HTML gets double-parsed

urbit / urbit.org

The source for urbit.org

https://urbit.org

MIT License

91 stars 196 forks source link

HTML gets double-parsed #1358

Closed tinnus-napbus closed 2 years ago

tinnus-napbus commented 2 years ago

either just HTML or all markdown in general seems to get double-parsed.

For example, in this doc I had to convert HTML entities into HTML entities, so < is &lt;, in order for it to render correctly. Additionally, HTML gets parsed as HTML even when it's in fenced codeblocks.

tinnus-napbus commented 2 years ago

ok in preformatted codeblocks it only happens when the language is specified as html, so there's something going on with the syntax highlighter maybe

matildepark commented 2 years ago

@tinnus-napbus Curious why you wrote this section in straight DOM; you can write a table in Github Flavoured Markdown and it should avoid this?
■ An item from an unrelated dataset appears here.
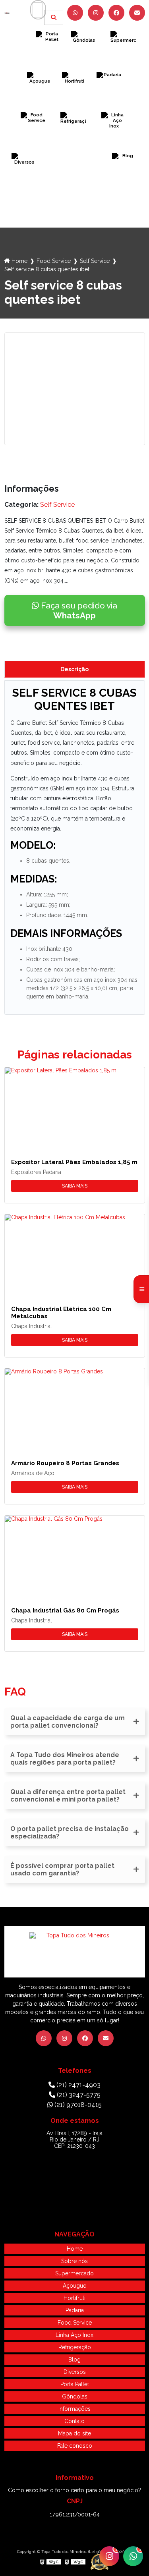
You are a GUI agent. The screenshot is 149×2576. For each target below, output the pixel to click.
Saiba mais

tinnus-napbus commented 2 years ago

you cannot include multiple lines in a single cell in a markdown table unless you do \
...\
...\
... which is impractical if it's large.

This problem also occurs in fenced codeblocks with an html language specification. In my example above I have to double entity encode the contents of the html table but even if it were a fenced codeblock I'd still have to entity encode html

tinnus-napbus commented 2 years ago

also \
\
\
wouldn't work for a fenced codeblock I don't think

matildepark commented 2 years ago

I think we're literally using two different parsers in our build for some reason. Need to play around with markdown pipeline here. Can you give me original input for those HTML entities to try out?

matildepark commented 2 years ago

As per #1540 note that Markdoc has its own table spec on top of GitHub tables that was written specifically for rich content like code samples — see here. I hand-ported all our tables and it looks fine on that branch.